*** DATASET RECORDS ***
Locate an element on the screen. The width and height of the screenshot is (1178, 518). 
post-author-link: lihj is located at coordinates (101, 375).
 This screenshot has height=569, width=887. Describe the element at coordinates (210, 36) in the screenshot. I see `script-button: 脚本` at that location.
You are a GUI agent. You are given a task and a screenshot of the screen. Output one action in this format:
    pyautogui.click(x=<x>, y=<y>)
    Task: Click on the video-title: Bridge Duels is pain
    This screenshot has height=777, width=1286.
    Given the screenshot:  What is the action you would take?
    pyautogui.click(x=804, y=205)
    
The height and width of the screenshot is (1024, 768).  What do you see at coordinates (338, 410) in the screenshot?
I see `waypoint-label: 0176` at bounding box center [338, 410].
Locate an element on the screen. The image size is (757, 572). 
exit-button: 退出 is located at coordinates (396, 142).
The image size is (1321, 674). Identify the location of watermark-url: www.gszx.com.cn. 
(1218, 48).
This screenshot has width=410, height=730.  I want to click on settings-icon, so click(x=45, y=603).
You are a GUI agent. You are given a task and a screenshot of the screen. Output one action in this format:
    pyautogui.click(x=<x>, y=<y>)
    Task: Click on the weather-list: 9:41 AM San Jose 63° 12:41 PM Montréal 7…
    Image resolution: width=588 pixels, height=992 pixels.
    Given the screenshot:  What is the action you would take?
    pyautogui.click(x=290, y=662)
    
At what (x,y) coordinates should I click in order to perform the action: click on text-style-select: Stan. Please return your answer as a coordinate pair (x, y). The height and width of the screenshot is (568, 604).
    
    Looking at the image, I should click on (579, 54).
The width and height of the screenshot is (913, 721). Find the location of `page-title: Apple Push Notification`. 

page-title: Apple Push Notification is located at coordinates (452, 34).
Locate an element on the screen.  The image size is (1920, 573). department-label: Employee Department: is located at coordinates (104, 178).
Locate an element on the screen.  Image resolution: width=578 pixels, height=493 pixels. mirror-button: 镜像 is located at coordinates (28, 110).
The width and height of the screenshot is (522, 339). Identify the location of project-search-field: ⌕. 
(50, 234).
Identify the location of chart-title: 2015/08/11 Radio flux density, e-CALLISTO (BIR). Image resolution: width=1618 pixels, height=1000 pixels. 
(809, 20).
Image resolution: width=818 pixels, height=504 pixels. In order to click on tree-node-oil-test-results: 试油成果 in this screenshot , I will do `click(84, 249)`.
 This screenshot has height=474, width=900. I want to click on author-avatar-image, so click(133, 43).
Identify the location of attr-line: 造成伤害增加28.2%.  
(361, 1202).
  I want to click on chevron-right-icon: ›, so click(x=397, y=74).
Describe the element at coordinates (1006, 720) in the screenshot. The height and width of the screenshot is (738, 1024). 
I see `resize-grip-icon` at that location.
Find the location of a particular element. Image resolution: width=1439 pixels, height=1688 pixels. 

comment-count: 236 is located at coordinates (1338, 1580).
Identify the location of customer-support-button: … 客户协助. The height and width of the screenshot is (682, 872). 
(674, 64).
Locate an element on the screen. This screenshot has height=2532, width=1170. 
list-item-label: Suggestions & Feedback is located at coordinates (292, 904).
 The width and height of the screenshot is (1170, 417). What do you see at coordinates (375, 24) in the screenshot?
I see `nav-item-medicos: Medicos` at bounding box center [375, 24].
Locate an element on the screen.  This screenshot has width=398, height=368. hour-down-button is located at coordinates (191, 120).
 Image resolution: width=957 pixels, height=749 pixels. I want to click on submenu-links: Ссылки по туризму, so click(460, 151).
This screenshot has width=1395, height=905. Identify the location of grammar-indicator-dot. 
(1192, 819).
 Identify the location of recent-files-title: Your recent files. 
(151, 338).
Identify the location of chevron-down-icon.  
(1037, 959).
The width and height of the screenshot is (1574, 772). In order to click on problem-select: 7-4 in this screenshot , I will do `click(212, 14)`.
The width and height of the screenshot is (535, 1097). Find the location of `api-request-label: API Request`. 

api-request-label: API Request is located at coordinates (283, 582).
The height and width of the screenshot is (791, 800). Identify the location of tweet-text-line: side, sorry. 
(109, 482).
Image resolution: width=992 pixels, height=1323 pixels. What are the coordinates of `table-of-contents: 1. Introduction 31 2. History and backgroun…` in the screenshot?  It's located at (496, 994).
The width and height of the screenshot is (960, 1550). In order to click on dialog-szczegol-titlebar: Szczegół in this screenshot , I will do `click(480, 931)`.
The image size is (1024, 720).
*** End of DATASET RECORDS ***
● **EXERCISE PROMPT**:
Turn all of the material above into a Markdown table with the columns Row and Line, giving each line its own numbered row and leaving out any blank lines.

● **OUTPUT OF THE EXERCISE**:
| Row | Line |
|---|---|
| 1 | Locate an element on the screen. The width and height of the screenshot is (1178, 518).  |
| 2 | post-author-link: lihj is located at coordinates (101, 375). |
| 3 |  This screenshot has height=569, width=887. Describe the element at coordinates (210, 36) in the screenshot. I see `script-button: 脚本` at that location. |
| 4 | You are a GUI agent. You are given a task and a screenshot of the screen. Output one action in this format: |
| 5 |     pyautogui.click(x=<x>, y=<y>) |
| 6 |     Task: Click on the video-title: Bridge Duels is pain |
| 7 |     This screenshot has height=777, width=1286. |
| 8 |     Given the screenshot:  What is the action you would take? |
| 9 |     pyautogui.click(x=804, y=205) |
| 10 | The height and width of the screenshot is (1024, 768).  What do you see at coordinates (338, 410) in the screenshot? |
| 11 | I see `waypoint-label: 0176` at bounding box center [338, 410]. |
| 12 | Locate an element on the screen. The image size is (757, 572).  |
| 13 | exit-button: 退出 is located at coordinates (396, 142). |
| 14 | The image size is (1321, 674). Identify the location of watermark-url: www.gszx.com.cn.  |
| 15 | (1218, 48). |
| 16 | This screenshot has width=410, height=730.  I want to click on settings-icon, so click(x=45, y=603). |
| 17 | You are a GUI agent. You are given a task and a screenshot of the screen. Output one action in this format: |
| 18 |     pyautogui.click(x=<x>, y=<y>) |
| 19 |     Task: Click on the weather-list: 9:41 AM San Jose 63° 12:41 PM Montréal 7… |
| 20 |     Image resolution: width=588 pixels, height=992 pixels. |
| 21 |     Given the screenshot:  What is the action you would take? |
| 22 |     pyautogui.click(x=290, y=662) |
| 23 | At what (x,y) coordinates should I click in order to perform the action: click on text-style-select: Stan. Please return your answer as a coordinate pair (x, y). The height and width of the screenshot is (568, 604). |
| 24 |     Looking at the image, I should click on (579, 54). |
| 25 | The width and height of the screenshot is (913, 721). Find the location of `page-title: Apple Push Notification`.  |
| 26 | page-title: Apple Push Notification is located at coordinates (452, 34). |
| 27 | Locate an element on the screen.  The image size is (1920, 573). department-label: Employee Department: is located at coordinates (104, 178). |
| 28 | Locate an element on the screen.  Image resolution: width=578 pixels, height=493 pixels. mirror-button: 镜像 is located at coordinates (28, 110). |
| 29 | The width and height of the screenshot is (522, 339). Identify the location of project-search-field: ⌕.  |
| 30 | (50, 234). |
| 31 | Identify the location of chart-title: 2015/08/11 Radio flux density, e-CALLISTO (BIR). Image resolution: width=1618 pixels, height=1000 pixels.  |
| 32 | (809, 20). |
| 33 | Image resolution: width=818 pixels, height=504 pixels. In order to click on tree-node-oil-test-results: 试油成果 in this screenshot , I will do `click(84, 249)`. |
| 34 |  This screenshot has height=474, width=900. I want to click on author-avatar-image, so click(133, 43). |
| 35 | Identify the location of attr-line: 造成伤害增加28.2%.   |
| 36 | (361, 1202). |
| 37 |   I want to click on chevron-right-icon: ›, so click(x=397, y=74). |
| 38 | Describe the element at coordinates (1006, 720) in the screenshot. The height and width of the screenshot is (738, 1024).  |
| 39 | I see `resize-grip-icon` at that location. |
| 40 | Find the location of a particular element. Image resolution: width=1439 pixels, height=1688 pixels.  |
| 41 | comment-count: 236 is located at coordinates (1338, 1580). |
| 42 | Identify the location of customer-support-button: … 客户协助. The height and width of the screenshot is (682, 872).  |
| 43 | (674, 64). |
| 44 | Locate an element on the screen. This screenshot has height=2532, width=1170.  |
| 45 | list-item-label: Suggestions & Feedback is located at coordinates (292, 904). |
| 46 |  The width and height of the screenshot is (1170, 417). What do you see at coordinates (375, 24) in the screenshot? |
| 47 | I see `nav-item-medicos: Medicos` at bounding box center [375, 24]. |
| 48 | Locate an element on the screen.  This screenshot has width=398, height=368. hour-down-button is located at coordinates (191, 120). |
| 49 |  Image resolution: width=957 pixels, height=749 pixels. I want to click on submenu-links: Ссылки по туризму, so click(460, 151). |
| 50 | This screenshot has width=1395, height=905. Identify the location of grammar-indicator-dot.  |
| 51 | (1192, 819). |
| 52 |  Identify the location of recent-files-title: Your recent files.  |
| 53 | (151, 338). |
| 54 | Identify the location of chevron-down-icon.   |
| 55 | (1037, 959). |
| 56 | The width and height of the screenshot is (1574, 772). In order to click on problem-select: 7-4 in this screenshot , I will do `click(212, 14)`. |
| 57 | The width and height of the screenshot is (535, 1097). Find the location of `api-request-label: API Request`.  |
| 58 | api-request-label: API Request is located at coordinates (283, 582). |
| 59 | The height and width of the screenshot is (791, 800). Identify the location of tweet-text-line: side, sorry.  |
| 60 | (109, 482). |
| 61 | Image resolution: width=992 pixels, height=1323 pixels. What are the coordinates of `table-of-contents: 1. Introduction 31 2. History and backgroun…` in the screenshot?  It's located at (496, 994). |
| 62 | The width and height of the screenshot is (960, 1550). In order to click on dialog-szczegol-titlebar: Szczegół in this screenshot , I will do `click(480, 931)`. |
| 63 | The image size is (1024, 720). |